Doch ein weiteres großes Problem steht dem entgegen: Die Stagnation der Harburger Innenstadt. Die zentrale Fußgängerzone Lüneburger Straße ist geprägt von Backshops und Ein-Euro-Läden. Früher von eigentümergeführten Einzelhandelsgeschäften unterschiedlicher Branchen dominiert, hat der Wegzug oder die Aufgabe von Porzellan-, Musik-, Bekleidungs-, Spielzeug- und Schuhgeschäften die Harburger City ausgezehrt.
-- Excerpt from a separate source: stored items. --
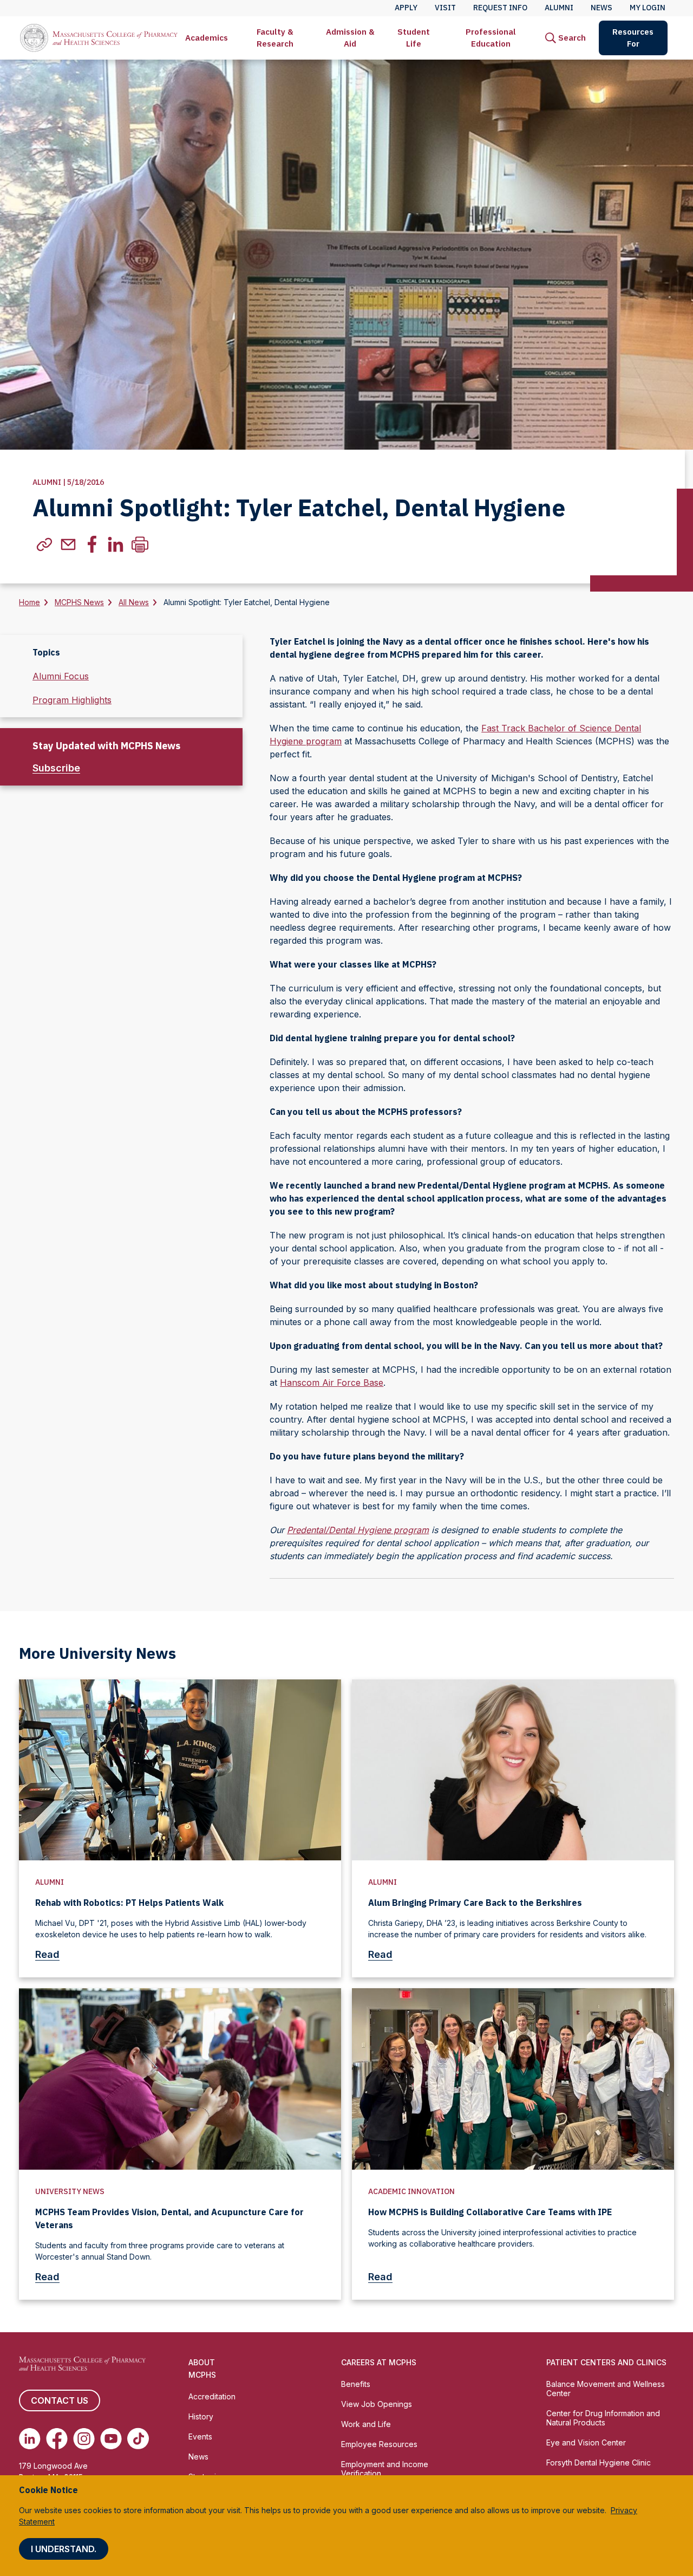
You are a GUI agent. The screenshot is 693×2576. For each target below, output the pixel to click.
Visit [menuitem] (445, 7)
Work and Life (366, 2424)
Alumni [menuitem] (559, 7)
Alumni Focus (60, 676)
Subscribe (56, 768)
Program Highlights (72, 700)
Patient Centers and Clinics (606, 2362)
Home (29, 602)
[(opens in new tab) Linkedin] (30, 2438)
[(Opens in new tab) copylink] (44, 544)
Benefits (355, 2384)
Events (200, 2436)
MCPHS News (79, 602)
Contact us (59, 2400)
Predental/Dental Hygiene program (358, 1529)
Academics (206, 38)
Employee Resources (379, 2444)
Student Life (413, 38)
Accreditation (212, 2396)
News (198, 2456)
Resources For (632, 38)
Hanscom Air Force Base (331, 1382)
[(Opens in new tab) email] (68, 544)
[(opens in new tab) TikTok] (138, 2438)
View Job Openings (376, 2404)
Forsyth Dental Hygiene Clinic (598, 2462)
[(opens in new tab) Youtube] (111, 2438)
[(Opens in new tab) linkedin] (116, 544)
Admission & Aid (350, 38)
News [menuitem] (601, 7)
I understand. (63, 2548)
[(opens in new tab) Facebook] (57, 2438)
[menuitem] (206, 38)
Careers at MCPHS (378, 2362)
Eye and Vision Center (586, 2442)
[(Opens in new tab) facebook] (92, 544)
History (200, 2416)
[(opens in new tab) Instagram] (84, 2438)
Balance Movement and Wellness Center (605, 2388)
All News (134, 602)
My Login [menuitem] (647, 7)
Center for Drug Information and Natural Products (603, 2418)
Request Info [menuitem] (500, 7)
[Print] (140, 544)
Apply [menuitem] (406, 7)
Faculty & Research (275, 38)
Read (47, 1954)
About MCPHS (202, 2368)
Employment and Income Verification (384, 2469)
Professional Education (491, 38)
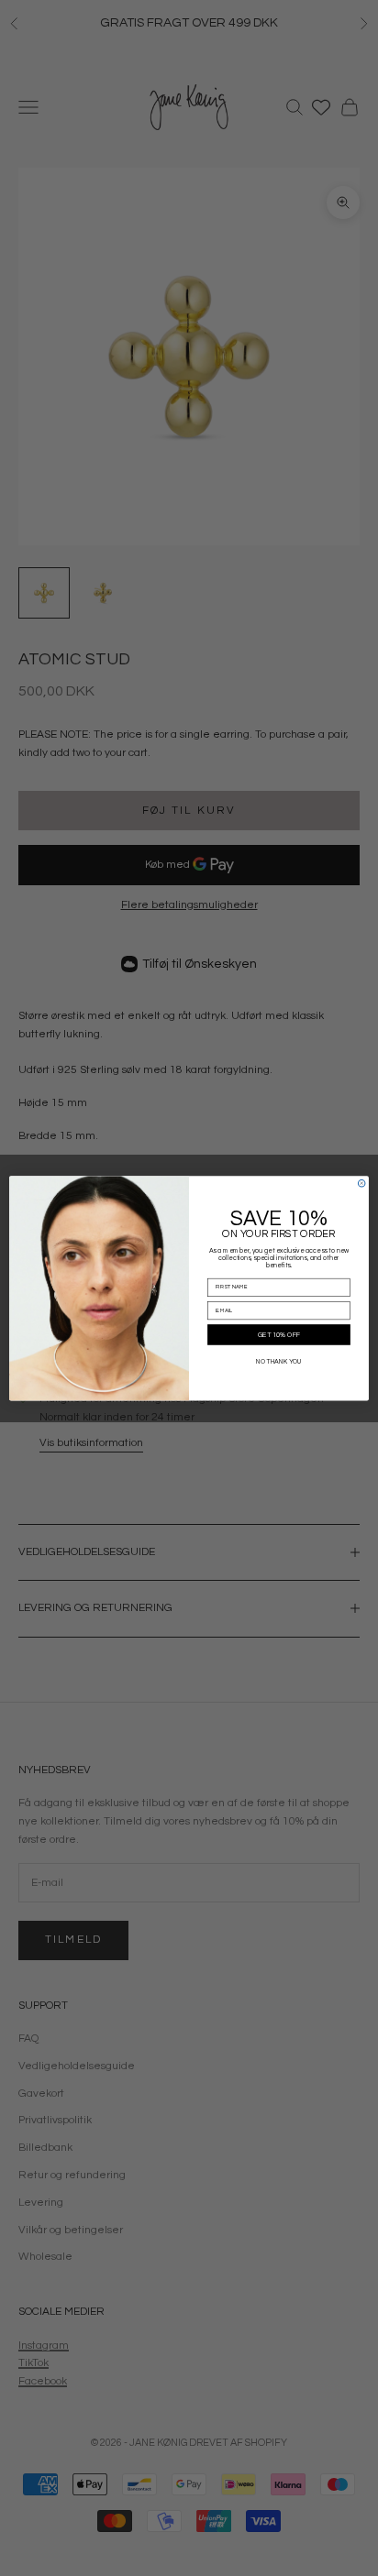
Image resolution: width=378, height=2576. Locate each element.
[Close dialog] (361, 1183)
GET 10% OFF (279, 1334)
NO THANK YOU (279, 1361)
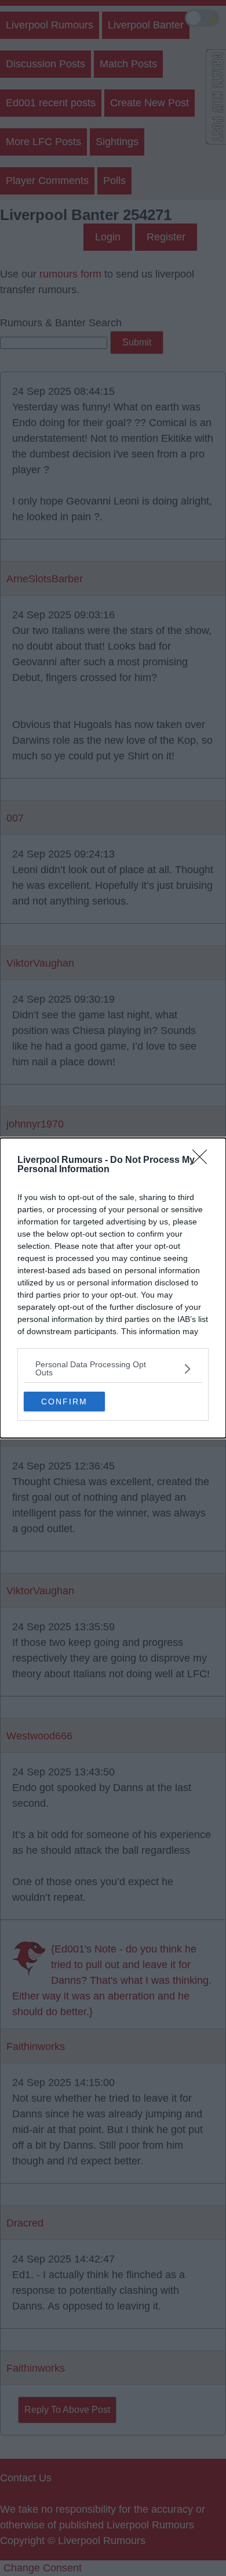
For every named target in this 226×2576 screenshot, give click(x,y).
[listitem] (113, 1368)
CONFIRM (64, 1401)
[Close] (203, 1161)
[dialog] (113, 1288)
Die Innenstadtentwicklung leidet vor allem unter drei Faktoren: einer Ringstraße, die die Fußgängerzone eher isoliert als schützt, mit wenig Parkmöglichkeiten. Umliegende Mittelzentren mit eigenen attraktiven Einkaufsmöglichkeiten wie Stade, Buxtehude, Buchholz oder Lüneburg, die die Kaufkraft dort binden oder sogar aus Harburg abziehen. Und, als dritter Faktor, eine verfehlte Ansiedlungspolitik in den vergangenen 20 Jahren. Das Phoenix-Center der ECE-Gruppe, von vielen als Ursache für das Sterben der Innenstadt angesehen, lenkt eigentlich eher Kaufkraft nach Harburg, die sonst auch noch am Bezirk vorbeigehen würde. Der Bezirk steuert politisch verstärkt in die Richtung, in der Harburger City bezahlbaren Wohnraum anzubieten, vor allem auch für Studierende der Technischen Universität. Parallel dazu werden zusätzliche Flächen für die Ansiedlung von Gewerbe und Industrie ausgewiesen, um vor allem technologieorientierte Unternehmen anzusiedeln, die auch vom Know-how der TUHH profitieren. Immerhin sind in den vergangenen 15 Jahren rund 6000 hochwertige Arbeitsplätze in Harburg rund um die TUHH und Airbus entstanden.
„Harburg ist ein traditioneller Industrie- undProduktionsstandort mit einem – auch dank der Technischen Universität – dynamisch wachsenden Anteil im Bereich Forschung und Entwicklung. Diese Entwicklung, vor allem rund um die TUHH, den Channel und den hit-Technopark gilt es zu unterstützen und auszubauen, auch durch die Ausweisung neuer Flächen. Dort wird Zukunft entwickelt“, betont Thomas Völsch.